There are two problems with this: her sleep and our sleep. Both are suffering tremendously because of it. We try to swaddle her to keep her hands in, and that helps her fall asleep after a couple tries, but she's back up because she can wiggle herself back out. The sucking of the hands (it wakes her up and us up) really disrupts the long sleep stretches that are needed for restful sleep.

Any suggestions on how to overcome this?


----------



## jocmtl (Nov 13, 2002)

Hi there,

Our ds did the same thing. He'd either suck his hands or his fingers would crawl all over his face and he'd wake up.
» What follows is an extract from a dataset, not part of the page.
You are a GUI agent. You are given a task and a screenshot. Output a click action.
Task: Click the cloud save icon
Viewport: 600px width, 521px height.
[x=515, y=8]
This is going to sound insane, but here's what we did: We bought a special swaddling blanket made of cotton jersey that had a velcro fastener. The velcro, however, wasn't in the right spot and the swaddle would be too loose. So we taped it shut with masking tape!







: My mom nearly fainted when she saw it ("oh, poor baby!"). But it totally worked. Because the blanket was a jersey knit, it had enough give for him to move around in, but the tape kept the swaddle nice and taught. We had this whole operation set up when we'd be putting him to sleep: swaddle, check; masking tape, check. :LOL He slept beautifully (six months later and out of the swaddle's another story, however....







)

We found the blanket at some baby store, but if you can't find it, any knit flat sheet will do. You can always cut it down to size if you need. The one we used was this one, I think, but there are others out there:

http://www.babyslumber.com/swaddlingblankets.html#amb

Good luck!


----------



## RobynFSU (Jul 15, 2005)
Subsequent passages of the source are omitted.